TuringLang / IRTracker.jl

Dynamically track IR as a graph, using source transformations
31 stars 5 forks source link

Planned stuff #1

Closed phipsgabler closed 5 years ago

phipsgabler commented 5 years ago

The graph building process should be able to:

The backward information in the graph should be mutable, so that one can update subgraphs without full re-evaluation when changing parts of a model.

I think that essentially, this amounts to a pimped version of what Tracker.Call does:

> f(x, y) = x + y
> g(x, y) = 2f(x, y)
> y, graph = forward(g, 2, 3)
10, <graph stuff>

> backward(graph, 1)
(2.0, 2.0)

> convert(Expr, graph)
Expr
  head: Symbol call
  args: Array{Any}((3,))
    1: Symbol *
    2: Int64 2
    3: Expr
      head: Symbol call
      args: Array{Any}((3,))
        1: Symbol +
        2: Int64 2
        3: Int64 3

> graph  # unsure about this?
DynamicComputationGraph
  info: FunCall(Symbol("##g#359"))
  head: Symbol call
  args: Array{Any}((3,))
    1: Symbol *
    2: Int64 2
    3: DynamicComputationGraph
      info: FunCall(Symbol("##f#358"))
      head: Symbol call
      args: Array{Any}((3,))
        1: Symbol +
        2: Int64 2
        3: Int64 3
phipsgabler commented 5 years ago

Cassette.jl looks more promising to me. Unlike Flux.Tracker, it doesn't rely on method dispatch, and doesn't have gradient collection built in too much. There used to be a plan to reimplement ReverseDiff with it in Capstan.jl -- although that has, as far as I can see, been abandoned, the features are still there and very suitable. Especially, there's a tagging mechanism, alghough it isn't documented well.

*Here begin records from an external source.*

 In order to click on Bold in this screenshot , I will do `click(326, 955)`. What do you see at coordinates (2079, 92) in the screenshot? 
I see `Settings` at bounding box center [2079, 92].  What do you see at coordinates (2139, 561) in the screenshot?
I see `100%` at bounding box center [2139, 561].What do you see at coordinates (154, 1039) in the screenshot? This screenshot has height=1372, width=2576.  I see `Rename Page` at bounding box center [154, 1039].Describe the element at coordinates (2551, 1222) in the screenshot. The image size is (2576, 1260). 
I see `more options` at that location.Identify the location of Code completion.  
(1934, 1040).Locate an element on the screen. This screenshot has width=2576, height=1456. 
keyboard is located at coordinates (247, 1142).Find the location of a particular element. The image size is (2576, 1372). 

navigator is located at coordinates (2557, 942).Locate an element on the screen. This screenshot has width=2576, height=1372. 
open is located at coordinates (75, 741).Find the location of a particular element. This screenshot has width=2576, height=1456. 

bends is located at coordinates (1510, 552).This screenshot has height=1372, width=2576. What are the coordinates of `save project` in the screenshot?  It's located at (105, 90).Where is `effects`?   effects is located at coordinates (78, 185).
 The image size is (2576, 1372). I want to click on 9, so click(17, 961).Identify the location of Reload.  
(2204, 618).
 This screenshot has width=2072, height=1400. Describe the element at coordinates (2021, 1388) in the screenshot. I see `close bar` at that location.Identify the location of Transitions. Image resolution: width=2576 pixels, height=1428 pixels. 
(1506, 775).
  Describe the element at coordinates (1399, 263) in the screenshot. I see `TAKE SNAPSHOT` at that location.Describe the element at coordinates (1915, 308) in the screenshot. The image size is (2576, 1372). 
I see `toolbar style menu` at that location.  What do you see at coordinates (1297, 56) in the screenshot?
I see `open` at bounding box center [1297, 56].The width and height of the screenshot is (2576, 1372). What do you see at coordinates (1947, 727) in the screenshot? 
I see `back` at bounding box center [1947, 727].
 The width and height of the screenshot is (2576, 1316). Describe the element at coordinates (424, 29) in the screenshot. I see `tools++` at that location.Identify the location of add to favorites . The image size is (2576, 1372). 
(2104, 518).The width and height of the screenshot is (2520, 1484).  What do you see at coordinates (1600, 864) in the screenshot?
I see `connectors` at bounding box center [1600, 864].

I can do the following with relatively short code:

julia> fib(n) = n ≤ 1 ? 1 : fib(n-1) + fib(n-2)
fib (generic function with 1 method)

julia> DynamicComputationGraphs.track(fib, 3)
(3, (getfield getfield(DynamicComputationGraphs, Symbol("##2#3")){typeof(fib),Tuple{Int64}}(fib, (3,)) f)
  (getfield getfield(DynamicComputationGraphs, Symbol("##2#3")){typeof(fib),Tuple{Int64}}(fib, (3,)) args)
  (fib 3)
    (<= 3 1)
      (sle_int 3 1)
    (- 3 1)
      (sub_int 3 1)
    (fib 2)
      (<= 2 1)
        (sle_int 2 1)
      (- 2 1)
        (sub_int 2 1)
      (fib 1)
        (<= 1 1)
          (sle_int 1 1)
      (- 2 2)
        (sub_int 2 2)
      (fib 0)
        (<= 0 1)
          (sle_int 0 1)
      (+ 1 1)
        (add_int 1 1)
    (- 3 2)
      (sub_int 3 2)
    (fib 1)
      (<= 1 1)
        (sle_int 1 1)
    (+ 2 1)
      (add_int 2 1)
)
trappmartin commented 5 years ago

I think I don't have a strong opinion on using Flux.Tracker or not. I remember Cassette.jl has been around for quite some time but never managed to be in a "usable" state. If you feel that it is stable enough than we can use Cassette.jl instead of Tracker.

trappmartin commented 5 years ago

We (Turing folks) just discussed the future of AD's in Julia. It seems there is going to be a unifying interface defined by https://github.com/JuliaDiff/ChainRules.jl in the next month or so (which depends on Cassette). I think we should keep this in mind and maybe make DynamicComputationGraphs.jl use ChainRules.jl for AD related functionalities in the future.

But first lets have a prototype implementation of the discussed functionalities first.

phipsgabler commented 5 years ago

Ok, I'll have a look at that; currently I am using DiffRules (with is nice, because it returns expressions, which I can directly splice into @eval), but I'm happy to switch.

I think I have now a working version of both forward and backward mode for scalar functions using Cassette (a very inefficient one, though, I guess) in the cassette.jl file. Next I'm going to look at how two things: how to use tapes and multiple variables, and how to factor out the code of both into some kind of general "accumulating interpretation interface".

phipsgabler commented 5 years ago

This stuff is now described better in the readme.